Monday, August 13, 2012

Olympic archives remain online ... for now

Tiled UI with over 4,000 choices
The games are finished and NBC has an archive of over 4,000 videos on their Web site. (As with the live coverage, only NBC cable subscribers in the US can access it).

There are full events, event highlights, interviews, expert analysis, footage from earlier Olympics, medal ceremonies and more. You can filter the videos by these categories, sport, or top athlete and sort them by by date, popularity or recommendation.

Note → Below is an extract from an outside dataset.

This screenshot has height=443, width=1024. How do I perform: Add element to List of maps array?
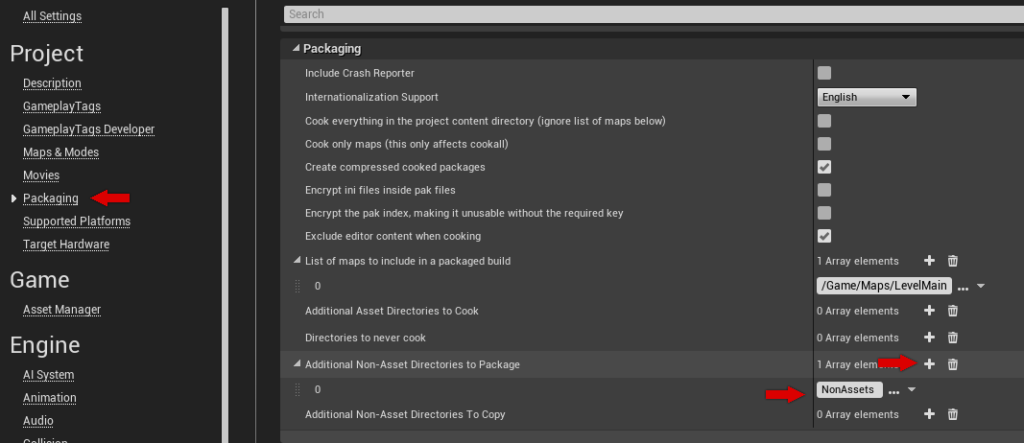[929, 261]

But, what about that user interface? I would have called it a Metro-style user interface, but I guess Microsoft has dropped the name "Metro." Maybe a better name would be square icons user interface (SIUI)? Or tiled user interface (TUI)? Or cell-phone user interface (CPUI)? Or an iPhone user interface (iUI)? (Pronounce each acronym and see what you think).
Tiled UI with one choice

Seriously, whatever you call it, this sort of user interface might be more appropriate for a cell phone or tablet with a few installed apps than a library of over 4,000 videos. (On the other hand, it lends itself nicely to using oversize tiles for ads).

As I noted in a post the other day, NBC deleted their Tour de France archive. I asked their PR department what the plans were for the Olympic archive, but got no comment. Maybe they will leave this one up as ad bait.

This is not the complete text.